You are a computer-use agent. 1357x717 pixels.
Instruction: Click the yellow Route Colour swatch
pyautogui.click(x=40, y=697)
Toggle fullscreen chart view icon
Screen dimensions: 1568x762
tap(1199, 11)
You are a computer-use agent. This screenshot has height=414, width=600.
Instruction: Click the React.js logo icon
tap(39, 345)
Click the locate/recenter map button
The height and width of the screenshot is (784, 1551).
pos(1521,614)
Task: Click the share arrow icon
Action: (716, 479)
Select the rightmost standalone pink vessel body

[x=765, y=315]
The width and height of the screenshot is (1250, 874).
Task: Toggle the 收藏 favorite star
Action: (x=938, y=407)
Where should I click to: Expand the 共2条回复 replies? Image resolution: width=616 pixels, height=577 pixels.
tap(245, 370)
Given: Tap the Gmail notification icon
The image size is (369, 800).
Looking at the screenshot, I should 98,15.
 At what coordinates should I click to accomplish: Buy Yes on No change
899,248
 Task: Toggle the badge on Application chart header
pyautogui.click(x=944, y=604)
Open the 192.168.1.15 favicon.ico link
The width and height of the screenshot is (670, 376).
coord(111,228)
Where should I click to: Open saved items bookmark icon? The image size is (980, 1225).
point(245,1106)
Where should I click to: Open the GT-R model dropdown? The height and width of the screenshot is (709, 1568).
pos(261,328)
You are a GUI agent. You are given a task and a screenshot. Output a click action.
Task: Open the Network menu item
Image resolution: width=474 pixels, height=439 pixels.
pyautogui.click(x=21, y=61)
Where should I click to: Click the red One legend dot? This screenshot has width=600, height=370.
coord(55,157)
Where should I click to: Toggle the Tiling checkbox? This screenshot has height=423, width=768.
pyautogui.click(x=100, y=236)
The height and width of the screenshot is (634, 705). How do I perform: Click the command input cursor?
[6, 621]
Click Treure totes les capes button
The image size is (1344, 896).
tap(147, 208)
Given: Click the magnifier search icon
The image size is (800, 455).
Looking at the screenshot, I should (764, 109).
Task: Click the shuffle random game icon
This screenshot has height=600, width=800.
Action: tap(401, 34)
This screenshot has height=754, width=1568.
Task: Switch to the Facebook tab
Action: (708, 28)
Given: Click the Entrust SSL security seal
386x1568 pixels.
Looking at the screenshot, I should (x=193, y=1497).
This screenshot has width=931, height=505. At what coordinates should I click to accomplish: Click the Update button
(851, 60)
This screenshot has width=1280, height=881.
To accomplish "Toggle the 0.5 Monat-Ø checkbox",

* _Assigned task_
Could you reproduce every record above exactly as it stands?

* _Result of the task_
You are a computer-use agent. 1357x717 pixels.
Instruction: Click the yellow Route Colour swatch
pyautogui.click(x=40, y=697)
Toggle fullscreen chart view icon
Screen dimensions: 1568x762
tap(1199, 11)
You are a computer-use agent. This screenshot has height=414, width=600.
Instruction: Click the React.js logo icon
tap(39, 345)
Click the locate/recenter map button
The height and width of the screenshot is (784, 1551).
pos(1521,614)
Task: Click the share arrow icon
Action: (716, 479)
Select the rightmost standalone pink vessel body

[x=765, y=315]
The width and height of the screenshot is (1250, 874).
Task: Toggle the 收藏 favorite star
Action: (x=938, y=407)
Where should I click to: Expand the 共2条回复 replies? Image resolution: width=616 pixels, height=577 pixels.
tap(245, 370)
Given: Tap the Gmail notification icon
The image size is (369, 800).
Looking at the screenshot, I should 98,15.
 At what coordinates should I click to accomplish: Buy Yes on No change
899,248
 Task: Toggle the badge on Application chart header
pyautogui.click(x=944, y=604)
Open the 192.168.1.15 favicon.ico link
The width and height of the screenshot is (670, 376).
coord(111,228)
Where should I click to: Open saved items bookmark icon? The image size is (980, 1225).
point(245,1106)
Where should I click to: Open the GT-R model dropdown? The height and width of the screenshot is (709, 1568).
pos(261,328)
You are a GUI agent. You are given a task and a screenshot. Output a click action.
Task: Open the Network menu item
Image resolution: width=474 pixels, height=439 pixels.
pyautogui.click(x=21, y=61)
Where should I click to: Click the red One legend dot? This screenshot has width=600, height=370.
coord(55,157)
Where should I click to: Toggle the Tiling checkbox? This screenshot has height=423, width=768.
pyautogui.click(x=100, y=236)
The height and width of the screenshot is (634, 705). How do I perform: Click the command input cursor?
[6, 621]
Click Treure totes les capes button
The image size is (1344, 896).
tap(147, 208)
Given: Click the magnifier search icon
The image size is (800, 455).
Looking at the screenshot, I should (764, 109).
Task: Click the shuffle random game icon
This screenshot has height=600, width=800.
Action: tap(401, 34)
This screenshot has height=754, width=1568.
Task: Switch to the Facebook tab
Action: (708, 28)
Given: Click the Entrust SSL security seal
386x1568 pixels.
Looking at the screenshot, I should (x=193, y=1497).
This screenshot has width=931, height=505. At what coordinates should I click to accomplish: Click the Update button
(851, 60)
This screenshot has width=1280, height=881.
To accomplish "Toggle the 0.5 Monat-Ø checkbox",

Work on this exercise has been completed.